Im Gegensatz zum Buch ist die Schleu­serin über die Pyrenäen hier ein Mädchen, kein Hirten­junge. Natürlich ist so eine zarte, kindlich-jugend­liche Geschlech­ter­an­nähe­rung immer nett anzu­schauen, aber auch hier gibt es in manchen Szenen Über­trei­bungen – Rolf zieht Núria beispiels­weise einmal aus Spaß zu sich in den See – die dem Ganzen eine Art Feri­en­la­ger­stim­mung verleihen.

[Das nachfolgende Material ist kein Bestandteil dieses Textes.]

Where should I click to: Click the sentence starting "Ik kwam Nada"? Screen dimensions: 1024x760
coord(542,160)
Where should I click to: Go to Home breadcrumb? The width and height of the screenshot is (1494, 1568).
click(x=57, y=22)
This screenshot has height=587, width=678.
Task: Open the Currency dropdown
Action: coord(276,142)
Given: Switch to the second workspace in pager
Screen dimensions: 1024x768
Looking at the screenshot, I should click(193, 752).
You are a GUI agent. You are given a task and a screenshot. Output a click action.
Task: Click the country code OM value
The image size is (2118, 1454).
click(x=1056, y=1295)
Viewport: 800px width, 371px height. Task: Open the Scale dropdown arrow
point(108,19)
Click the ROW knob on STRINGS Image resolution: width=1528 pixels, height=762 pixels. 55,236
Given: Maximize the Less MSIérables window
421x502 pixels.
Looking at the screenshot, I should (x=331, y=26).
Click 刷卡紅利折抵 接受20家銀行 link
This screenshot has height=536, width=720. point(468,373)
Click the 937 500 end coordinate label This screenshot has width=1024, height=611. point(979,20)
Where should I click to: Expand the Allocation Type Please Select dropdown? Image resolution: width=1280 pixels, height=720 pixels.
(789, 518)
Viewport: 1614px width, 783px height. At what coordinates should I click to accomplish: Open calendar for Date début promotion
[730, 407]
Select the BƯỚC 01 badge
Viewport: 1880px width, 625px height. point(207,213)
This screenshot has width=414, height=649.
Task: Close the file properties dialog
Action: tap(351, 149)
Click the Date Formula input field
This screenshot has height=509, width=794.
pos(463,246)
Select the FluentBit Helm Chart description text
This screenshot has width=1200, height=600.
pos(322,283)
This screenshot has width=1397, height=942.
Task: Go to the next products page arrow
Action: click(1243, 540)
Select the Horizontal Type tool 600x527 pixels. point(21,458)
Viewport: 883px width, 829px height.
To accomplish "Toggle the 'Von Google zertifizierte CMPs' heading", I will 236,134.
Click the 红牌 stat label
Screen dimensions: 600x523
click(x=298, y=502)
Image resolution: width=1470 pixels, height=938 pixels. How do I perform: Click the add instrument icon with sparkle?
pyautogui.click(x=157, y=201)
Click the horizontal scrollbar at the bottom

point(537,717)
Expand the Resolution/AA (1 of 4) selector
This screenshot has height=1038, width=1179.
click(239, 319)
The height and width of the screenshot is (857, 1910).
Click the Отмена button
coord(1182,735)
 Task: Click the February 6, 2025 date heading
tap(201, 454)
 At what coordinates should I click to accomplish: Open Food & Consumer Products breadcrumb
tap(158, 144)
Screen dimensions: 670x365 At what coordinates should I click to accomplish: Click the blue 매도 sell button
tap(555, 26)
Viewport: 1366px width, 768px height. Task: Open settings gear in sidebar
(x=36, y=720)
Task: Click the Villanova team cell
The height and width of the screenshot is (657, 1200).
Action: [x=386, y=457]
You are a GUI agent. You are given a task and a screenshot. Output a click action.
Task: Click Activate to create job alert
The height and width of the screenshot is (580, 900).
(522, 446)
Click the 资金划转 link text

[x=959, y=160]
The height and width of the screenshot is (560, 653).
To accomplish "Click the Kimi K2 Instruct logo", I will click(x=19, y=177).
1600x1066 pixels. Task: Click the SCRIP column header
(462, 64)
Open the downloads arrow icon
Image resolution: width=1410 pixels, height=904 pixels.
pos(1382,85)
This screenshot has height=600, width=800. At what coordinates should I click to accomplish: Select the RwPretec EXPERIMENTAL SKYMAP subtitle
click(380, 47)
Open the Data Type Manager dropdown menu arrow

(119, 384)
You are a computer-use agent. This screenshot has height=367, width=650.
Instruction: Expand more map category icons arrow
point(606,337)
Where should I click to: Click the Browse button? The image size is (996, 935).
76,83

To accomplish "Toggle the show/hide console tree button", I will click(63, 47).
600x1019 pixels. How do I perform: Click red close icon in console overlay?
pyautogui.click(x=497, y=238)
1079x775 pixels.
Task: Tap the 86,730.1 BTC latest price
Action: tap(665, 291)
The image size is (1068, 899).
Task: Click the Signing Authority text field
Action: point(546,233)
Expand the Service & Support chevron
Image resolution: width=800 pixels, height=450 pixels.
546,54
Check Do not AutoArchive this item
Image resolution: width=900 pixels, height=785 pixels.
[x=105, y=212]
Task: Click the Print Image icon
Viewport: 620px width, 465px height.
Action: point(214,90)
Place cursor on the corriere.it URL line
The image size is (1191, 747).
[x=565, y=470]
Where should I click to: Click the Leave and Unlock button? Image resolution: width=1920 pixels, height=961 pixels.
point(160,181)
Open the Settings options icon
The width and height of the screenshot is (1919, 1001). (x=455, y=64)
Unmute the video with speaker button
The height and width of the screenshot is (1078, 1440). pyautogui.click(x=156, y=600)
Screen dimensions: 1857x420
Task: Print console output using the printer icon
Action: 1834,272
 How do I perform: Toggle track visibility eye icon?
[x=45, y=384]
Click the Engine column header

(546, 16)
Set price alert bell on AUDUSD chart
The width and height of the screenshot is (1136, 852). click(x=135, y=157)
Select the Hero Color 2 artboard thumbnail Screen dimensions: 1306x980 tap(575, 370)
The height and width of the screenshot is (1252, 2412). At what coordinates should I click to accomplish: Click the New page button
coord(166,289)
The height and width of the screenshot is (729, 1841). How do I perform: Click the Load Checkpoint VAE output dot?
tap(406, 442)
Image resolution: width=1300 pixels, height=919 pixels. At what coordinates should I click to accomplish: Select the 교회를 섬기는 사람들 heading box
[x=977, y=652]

Lobens­wert ist der Versuch, sprach­li­ches und inhalt­li­ches Zeit­ko­lorit zu erzeugen, etwa dadurch, dass Rolf »Der 35. Mai« von Erich Kästner liest oder zeit­ty­pi­sche Ausdrücke wie »kapital« verwendet. Aber bei dem Gut-oder-Böse-Spiel, das Vater und Sohn spielen, indem sie sich Leute anschauen und dann zuordnen, kippt die Aussage in eine Schwarz-Weiß-Moral, die selbst acht­jäh­rigen Kindern nicht zugemutet werden sollte. So ist die lesende Frau selbst­ver­s­tänd­lich gut, der Mann mit der Nazi­uni­form selbst­ver­s­tänd­lich böse. Ethik für Anfänger.

Fami­li­en­filme haben sicher­lich die Aufgabe, ernste und belas­tende Themen so aufzu­be­reiten, dass Kinder und Jugend­liche keinen seeli­schen Schaden nehmen. Auch ist gegen ein Happy End nichts einzu­wenden, wenn es das Darge­stellte erlaubt. Bedroh­lich­keit und Ernst einer Situation können aber trotzdem vermit­telt werden, das wird sogar in Kinder­se­rien getan. Dies ist auch keine Frage der Kinder­per­spek­tive, aus der man erzählt. Warum also die ganze Hund-Pferd-Mädchen-Junge-Nummer bei einer eigent­lich hoch­dra­ma­ti­schen Über­le­bens­ge­schichte? Soll man mit der Erkenntnis aus dem Kino kommen, dass so eine Flucht doch eigent­lich ziemlich lustig und aben­teu­er­lich war? Auf diese Weise wird man keiner Flucht­er­zäh­lung gerecht, weder einer aus der NS-Zeit noch einer aktuellen. Apropos aktuell: Wenn man schon im Abspann auf die derzeitig 34 Millionen Kinder­flücht­linge hinweist, warum verfilmt man dann keine aktuelle Geschichte?